A oposição aos centros de dados se destaca como uma das poucas questões capazes de unir os norte-americanos em um consenso. Uma pesquisa recente, realizada em junho, revelou que apenas um terço dos cidadãos aprova o ritmo atual de construção de centros de dados nos EUA. O apoio é ainda menor quando se trata de projetos locais.

Especificamente, a pesquisa indicou que apenas 14% dos entrevistados apoiariam a construção de um centro de dados em sua própria comunidade, mesmo que fosse para dar suporte a projetos de inteligência artificial de gigantes da tecnologia como Meta, Alphabet, Amazon, Microsoft e a xAI de Elon Musk. Esses números sublinham a profunda desconfiança e preocupação da população em relação ao avanço dessas infraestruturas.

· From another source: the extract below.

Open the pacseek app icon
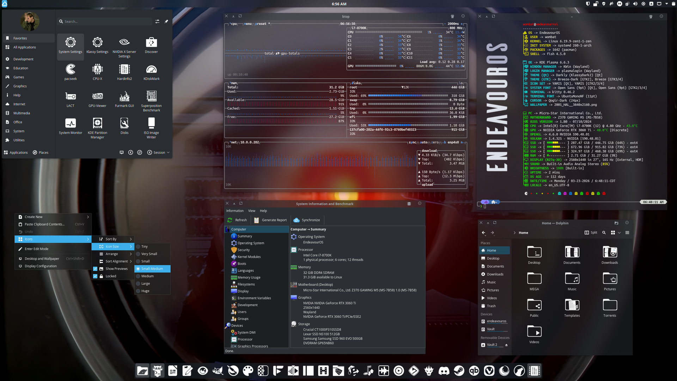677x381 pixels. pyautogui.click(x=71, y=70)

Em resposta às crescentes críticas, a Data Center Coalition, uma associação e grupo de lobby do setor, não se pronunciou imediatamente sobre os protestos iminentes. No entanto, em declarações anteriores, a coalizão afirmou seu compromisso em atuar como “vizinhos responsáveis” nas comunidades onde operam, buscando mitigar os impactos negativos e promover uma convivência harmoniosa.

A amplitude nacional dos protestos deste sábado sinaliza um ponto de inflexão na discussão sobre o futuro da infraestrutura de IA e tecnologia nos EUA, transformando uma série de disputas locais em um movimento de base com implicações políticas e ambientais significativas em todo o país.